Start of Record set
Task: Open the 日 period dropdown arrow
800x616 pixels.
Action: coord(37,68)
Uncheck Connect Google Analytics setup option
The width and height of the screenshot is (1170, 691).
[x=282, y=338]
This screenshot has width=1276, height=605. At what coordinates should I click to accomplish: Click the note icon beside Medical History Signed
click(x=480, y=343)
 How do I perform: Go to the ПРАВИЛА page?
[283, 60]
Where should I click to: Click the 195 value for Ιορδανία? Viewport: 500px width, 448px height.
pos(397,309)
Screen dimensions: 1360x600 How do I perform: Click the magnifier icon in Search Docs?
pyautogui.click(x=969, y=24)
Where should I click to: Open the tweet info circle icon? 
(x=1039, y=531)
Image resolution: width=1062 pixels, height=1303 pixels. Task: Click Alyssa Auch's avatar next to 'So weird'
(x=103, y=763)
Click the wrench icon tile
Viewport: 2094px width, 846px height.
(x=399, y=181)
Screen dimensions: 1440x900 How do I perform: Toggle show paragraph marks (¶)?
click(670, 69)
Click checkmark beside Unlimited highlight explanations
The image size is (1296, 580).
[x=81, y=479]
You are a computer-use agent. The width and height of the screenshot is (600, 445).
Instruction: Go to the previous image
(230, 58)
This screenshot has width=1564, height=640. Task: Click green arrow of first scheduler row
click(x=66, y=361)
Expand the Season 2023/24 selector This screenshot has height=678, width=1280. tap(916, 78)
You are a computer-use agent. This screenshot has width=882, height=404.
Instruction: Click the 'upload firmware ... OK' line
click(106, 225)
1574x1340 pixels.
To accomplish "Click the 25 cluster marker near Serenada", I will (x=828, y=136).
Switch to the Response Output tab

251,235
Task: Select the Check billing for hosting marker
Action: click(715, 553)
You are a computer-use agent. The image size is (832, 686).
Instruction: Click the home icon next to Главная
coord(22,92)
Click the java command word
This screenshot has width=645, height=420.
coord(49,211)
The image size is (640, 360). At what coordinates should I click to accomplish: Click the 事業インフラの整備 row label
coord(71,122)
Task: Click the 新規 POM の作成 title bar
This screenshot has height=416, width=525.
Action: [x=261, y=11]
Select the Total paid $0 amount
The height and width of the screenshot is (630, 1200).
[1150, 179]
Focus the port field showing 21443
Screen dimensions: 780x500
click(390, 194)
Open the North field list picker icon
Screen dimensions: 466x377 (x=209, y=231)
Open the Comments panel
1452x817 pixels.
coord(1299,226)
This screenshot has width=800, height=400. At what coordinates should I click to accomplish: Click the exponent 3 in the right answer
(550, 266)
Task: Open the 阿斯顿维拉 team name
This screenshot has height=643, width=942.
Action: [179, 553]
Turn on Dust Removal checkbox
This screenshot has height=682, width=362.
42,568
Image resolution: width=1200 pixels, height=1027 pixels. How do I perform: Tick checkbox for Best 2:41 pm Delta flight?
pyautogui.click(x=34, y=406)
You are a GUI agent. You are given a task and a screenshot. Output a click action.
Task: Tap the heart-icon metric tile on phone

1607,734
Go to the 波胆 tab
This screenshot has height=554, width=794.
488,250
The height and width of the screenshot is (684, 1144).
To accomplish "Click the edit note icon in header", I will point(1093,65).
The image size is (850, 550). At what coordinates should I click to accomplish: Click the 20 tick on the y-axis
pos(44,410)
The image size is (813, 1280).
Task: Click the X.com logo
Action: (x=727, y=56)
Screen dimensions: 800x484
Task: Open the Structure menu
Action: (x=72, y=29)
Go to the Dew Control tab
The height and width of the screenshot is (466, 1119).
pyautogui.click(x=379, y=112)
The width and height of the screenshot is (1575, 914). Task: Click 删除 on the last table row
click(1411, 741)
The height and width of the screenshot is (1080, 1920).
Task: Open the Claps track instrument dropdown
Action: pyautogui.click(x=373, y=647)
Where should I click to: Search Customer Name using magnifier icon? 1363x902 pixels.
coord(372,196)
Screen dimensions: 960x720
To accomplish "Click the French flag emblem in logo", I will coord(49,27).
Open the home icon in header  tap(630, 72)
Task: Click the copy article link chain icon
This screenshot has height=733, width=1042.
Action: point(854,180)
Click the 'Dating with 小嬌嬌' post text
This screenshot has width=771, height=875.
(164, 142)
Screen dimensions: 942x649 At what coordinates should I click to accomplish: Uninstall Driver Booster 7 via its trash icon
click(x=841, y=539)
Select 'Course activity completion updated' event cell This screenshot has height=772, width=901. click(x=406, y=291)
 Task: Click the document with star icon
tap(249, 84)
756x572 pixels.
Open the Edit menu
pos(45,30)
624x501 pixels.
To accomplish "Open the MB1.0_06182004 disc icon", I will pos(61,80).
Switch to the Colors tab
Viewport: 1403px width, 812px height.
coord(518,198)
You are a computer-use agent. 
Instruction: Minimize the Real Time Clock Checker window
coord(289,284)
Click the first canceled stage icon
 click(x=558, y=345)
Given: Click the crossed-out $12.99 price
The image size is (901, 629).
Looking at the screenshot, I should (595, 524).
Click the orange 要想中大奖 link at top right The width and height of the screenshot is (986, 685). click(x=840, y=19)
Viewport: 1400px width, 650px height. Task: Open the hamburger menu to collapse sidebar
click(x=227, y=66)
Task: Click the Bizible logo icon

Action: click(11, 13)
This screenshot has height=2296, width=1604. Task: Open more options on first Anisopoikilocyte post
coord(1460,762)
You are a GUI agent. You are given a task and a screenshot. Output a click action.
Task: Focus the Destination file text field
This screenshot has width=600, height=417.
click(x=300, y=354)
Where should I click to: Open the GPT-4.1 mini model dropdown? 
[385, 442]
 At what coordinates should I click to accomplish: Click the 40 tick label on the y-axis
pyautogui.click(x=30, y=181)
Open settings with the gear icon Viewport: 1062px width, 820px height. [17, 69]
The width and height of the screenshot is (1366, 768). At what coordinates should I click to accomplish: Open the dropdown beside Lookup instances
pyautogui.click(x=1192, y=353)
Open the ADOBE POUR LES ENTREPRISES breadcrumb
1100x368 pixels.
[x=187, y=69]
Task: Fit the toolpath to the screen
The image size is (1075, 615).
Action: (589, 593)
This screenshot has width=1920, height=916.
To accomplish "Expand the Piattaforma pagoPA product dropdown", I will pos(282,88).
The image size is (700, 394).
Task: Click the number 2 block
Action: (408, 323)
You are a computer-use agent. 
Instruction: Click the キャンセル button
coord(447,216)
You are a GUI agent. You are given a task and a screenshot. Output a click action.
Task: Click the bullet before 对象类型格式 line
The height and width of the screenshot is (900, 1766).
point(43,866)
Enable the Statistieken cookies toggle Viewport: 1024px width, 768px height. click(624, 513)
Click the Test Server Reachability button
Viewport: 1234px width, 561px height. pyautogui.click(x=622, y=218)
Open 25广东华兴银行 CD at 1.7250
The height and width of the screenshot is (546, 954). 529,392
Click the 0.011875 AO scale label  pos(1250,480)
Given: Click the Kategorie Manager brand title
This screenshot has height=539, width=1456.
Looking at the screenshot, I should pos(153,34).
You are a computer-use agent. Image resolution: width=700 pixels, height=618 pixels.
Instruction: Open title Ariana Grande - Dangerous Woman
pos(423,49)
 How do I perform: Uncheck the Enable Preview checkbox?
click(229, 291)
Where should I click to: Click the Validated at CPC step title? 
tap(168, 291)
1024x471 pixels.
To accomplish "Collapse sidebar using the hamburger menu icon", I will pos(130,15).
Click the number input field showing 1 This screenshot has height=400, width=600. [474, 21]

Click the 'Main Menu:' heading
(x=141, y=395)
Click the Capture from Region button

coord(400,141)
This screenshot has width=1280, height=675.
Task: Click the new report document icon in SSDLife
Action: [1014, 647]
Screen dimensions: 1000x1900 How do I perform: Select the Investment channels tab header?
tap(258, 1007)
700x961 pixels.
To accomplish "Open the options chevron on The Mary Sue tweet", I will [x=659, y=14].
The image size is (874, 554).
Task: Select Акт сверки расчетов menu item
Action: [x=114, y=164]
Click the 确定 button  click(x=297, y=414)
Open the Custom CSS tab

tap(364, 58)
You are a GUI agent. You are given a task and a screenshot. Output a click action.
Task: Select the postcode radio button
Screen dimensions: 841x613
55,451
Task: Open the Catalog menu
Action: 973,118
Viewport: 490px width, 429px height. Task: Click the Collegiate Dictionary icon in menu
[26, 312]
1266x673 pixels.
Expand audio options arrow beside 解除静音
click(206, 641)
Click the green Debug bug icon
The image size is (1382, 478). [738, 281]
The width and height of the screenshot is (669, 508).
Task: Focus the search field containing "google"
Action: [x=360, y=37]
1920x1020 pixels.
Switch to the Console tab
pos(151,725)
End of Record set
Brief:
Print only what lies in the material above starting at the line with "Where should I click to: Open the GPT-4.1" and ending at the line with "Open settings with", every line exactly as given.

Exercise answer:
Where should I click to: Open the GPT-4.1 mini model dropdown? 
[385, 442]
 At what coordinates should I click to accomplish: Click the 40 tick label on the y-axis
pyautogui.click(x=30, y=181)
Open settings with the gear icon Viewport: 1062px width, 820px height. [17, 69]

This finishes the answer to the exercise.